Protein powder, everyone’s favorite, non-controversial topic. (That’s sarcasm). Protein powder is a protein supplement that you mix with a liquid (usually water) to provide your body with a boost of protein. If you’re reading this, you’re probably trying to bulk up, and perhaps that protein powder might help speed things along. If you’ve cared enough to do some research, chances are that the answers you get probably aren’t very consistent. hat this article is going to do is provide information on how safe protein powders are, how much you need, and what they do for your body. The goal of this article is for you to be able to think for yourself, and decide whether or not you want to be consuming protein supplements.
First off, it’s important that you know that the things going into your body are safe. There isn’t a whole lot of information on how protein supplements affect minors (under 18).
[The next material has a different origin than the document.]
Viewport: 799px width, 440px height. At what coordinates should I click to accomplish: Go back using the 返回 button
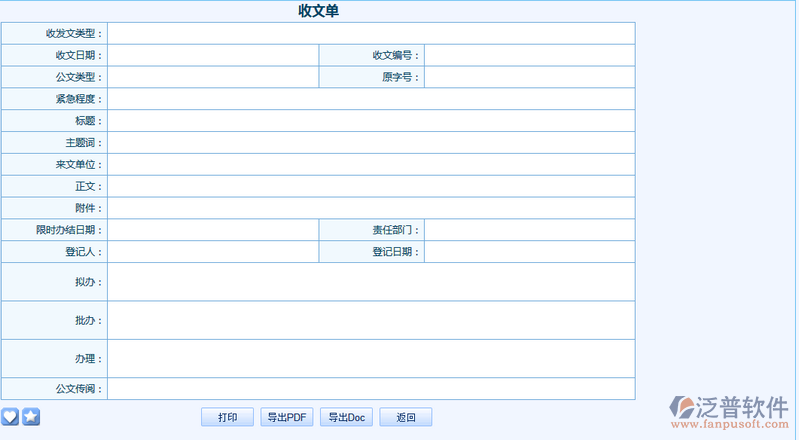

But they are regulated by Health Canada, and most brands are safe if responsibly consumed. However, if you are using a protein supplement, it would probably be worth your time to do a little research on the specific product you’re using.
Who should be using protein supplements? If you’re vegan, vegetarian, modifying your diet, or starting a workout, it’s probably useful to get that extra boost of protein to help your body function. But other than that, it depends largely on the person.
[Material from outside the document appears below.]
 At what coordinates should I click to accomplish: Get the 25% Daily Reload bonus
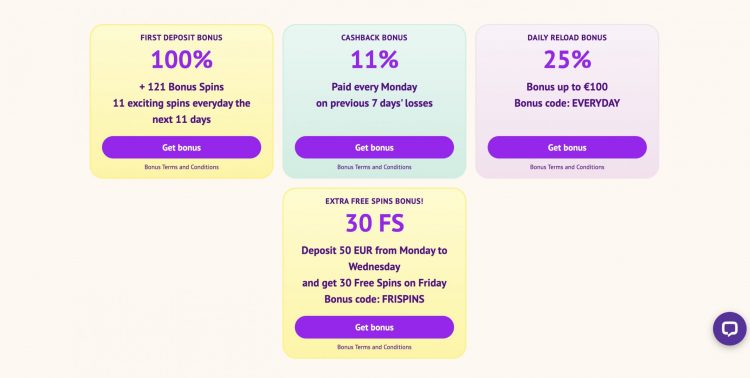567,147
If you’re trying to lose fat or build muscle, remember, it’s about the workout, not the powder. The quality and consistency of your workouts is far more important than what you’re drinking. With that being said, you still require more protein than someone who may not be going to the gym. The list below shows how much protein you need in a day.
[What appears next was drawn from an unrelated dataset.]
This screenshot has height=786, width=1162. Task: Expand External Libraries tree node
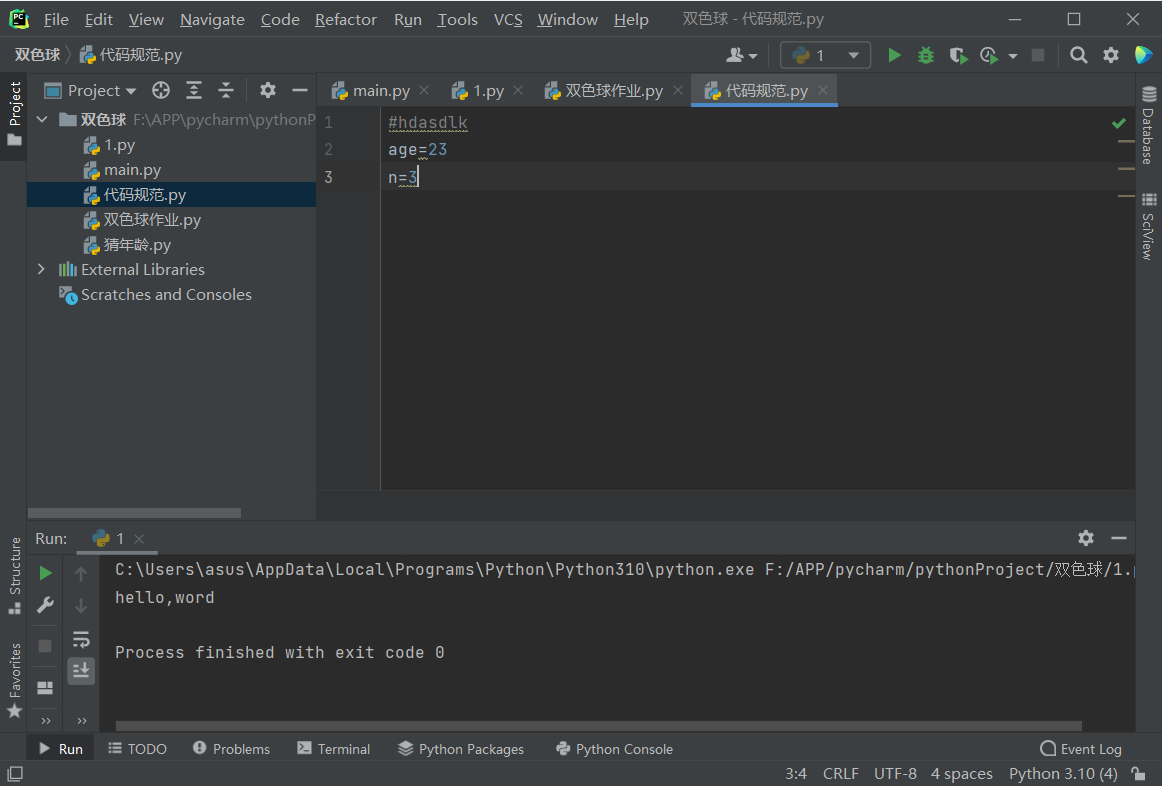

If you fall under the “teenager” category, then a commercial, medium-priced product will do. But make sure to regulate the speed and amount of protein going into your body. If you consume too much and/or too quickly, then that excess protein will be used for either energy or fat, depending on the circumstances.
So you might want to modify your diet rather than taking a protein supplement. As mentioned before, if you consume a large amount of protein at once, most of it won’t be doing what you wanted it to do. Instead, Try to spread out your protein intake throughout the day (meals and snacks), and eat protein-rich meals 1-2 hours before and after workout.
Also, protein isn’t the only thing that your body needs after a workout. It also needs energy to move and energy to use those proteins. You might be surprised to learn that, after a workout, a balance of fat, carbs, and protein will satisfy many of your body’s needs, meaning it’s better to have a well balanced meal after a workout rather than a protein shake; chocolate milk has a very good balance of the three items.
Carbohydrates are essential after a workout. They stimulate muscle growth and provides energy for your body, meaning your proteins can go to the muscles rather than energy. However, it’s important that you know what carbs you’re consuming. Low GI carbs, which can be found in fruits, vegetables, nuts, etc. are what you want. Any sugary or artificial stuff is high GI carbs, which is a no-no. If you’re not sure, there’s always Google.
- Recreational athlete: 0.5 – 0.75 grams per pound of body weight
- Competitive athlete: 0.6 – 0.9 grams per pound of body weight
- Teenage athlete: 0.8 – 0.9 grams per pound of body weight
- (Professional) athletes: 0.7 – 0.9 grams per pound of body weight
Assuming you’re a teenage athlete that needs 0.8-0.9g of protein per pound of body weight, you can probably acquire all the protein you need from a healthy diet. The real work should be happening in the gym, not in a bottle. However, after a workout, it’s important you provide the body with food as soon as possible. If you can’t get a nutritious meal within 2 hours of your workout, then you might use a supplement. Just make sure that you balance the protein with some carbs (about 4g of carbs per 1g of protein).